Task instructions. Write out each line of the records below word for word, leaving out the pictures.
── Source material
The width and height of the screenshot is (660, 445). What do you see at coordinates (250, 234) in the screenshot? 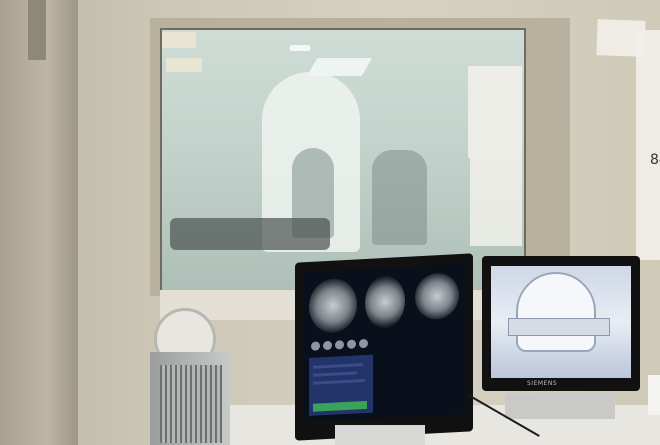
I see `patient-on-table` at bounding box center [250, 234].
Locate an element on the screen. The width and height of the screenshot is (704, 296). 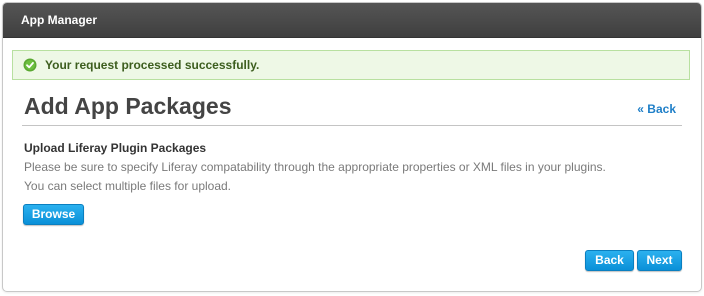
success-check-icon is located at coordinates (30, 65).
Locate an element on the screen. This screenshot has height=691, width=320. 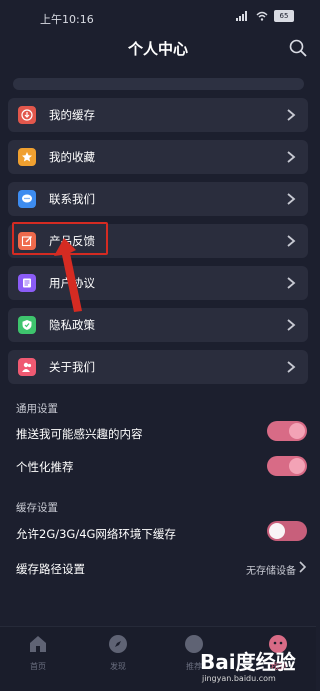
signal-icon is located at coordinates (242, 16).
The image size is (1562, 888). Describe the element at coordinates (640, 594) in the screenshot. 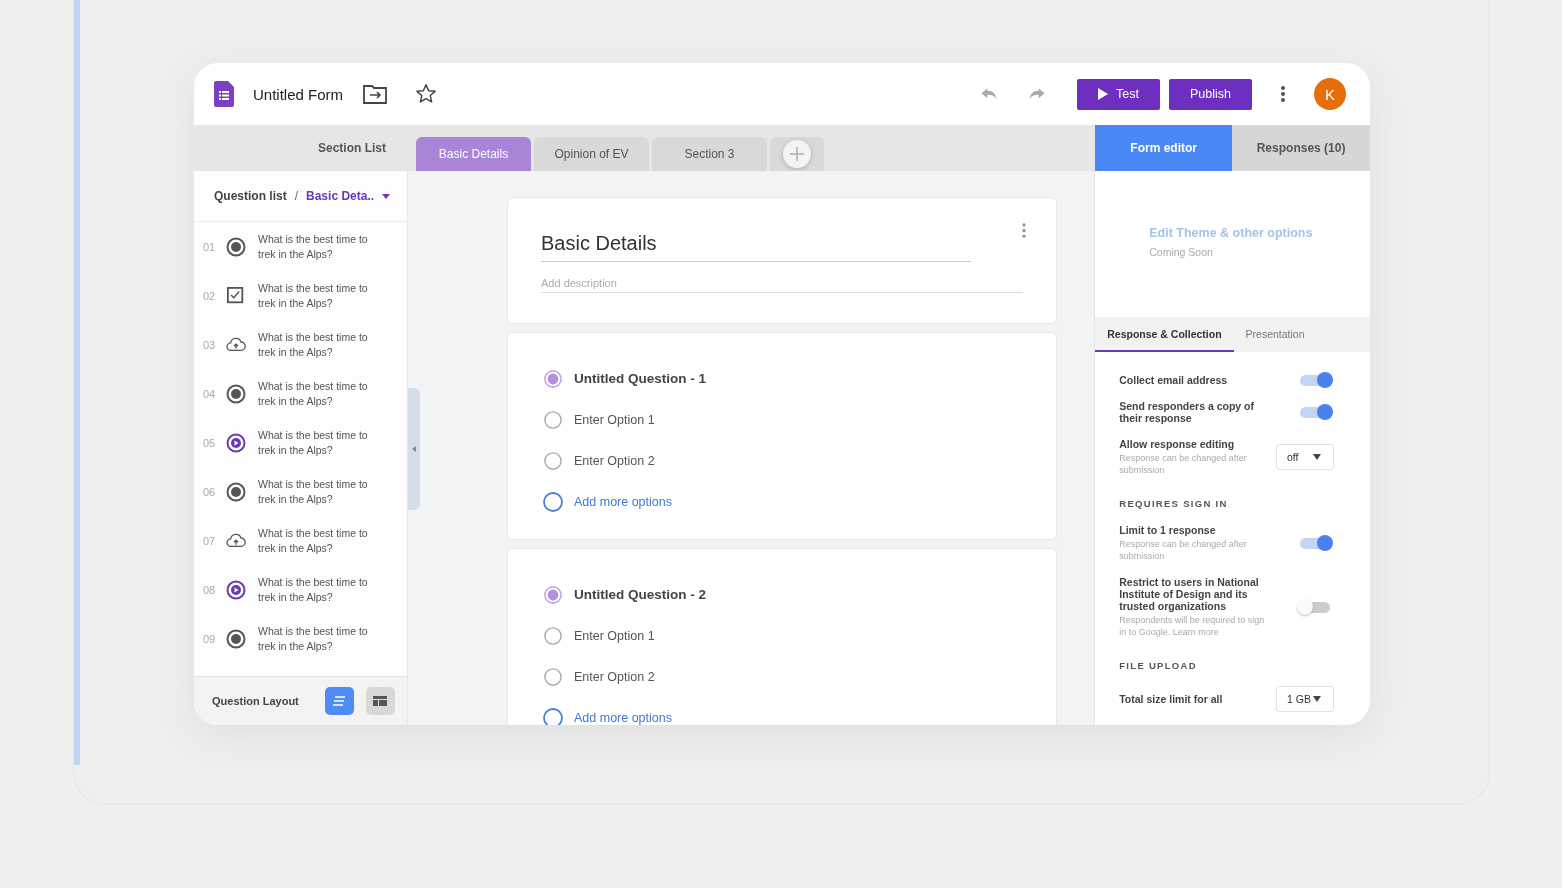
────
Output of the task.
The width and height of the screenshot is (660, 445). What do you see at coordinates (250, 234) in the screenshot? 
I see `patient-on-table` at bounding box center [250, 234].
Locate an element on the screen. The width and height of the screenshot is (704, 296). 
success-check-icon is located at coordinates (30, 65).
Locate an element on the screen. This screenshot has height=691, width=320. 
signal-icon is located at coordinates (242, 16).
The image size is (1562, 888). Describe the element at coordinates (640, 594) in the screenshot. 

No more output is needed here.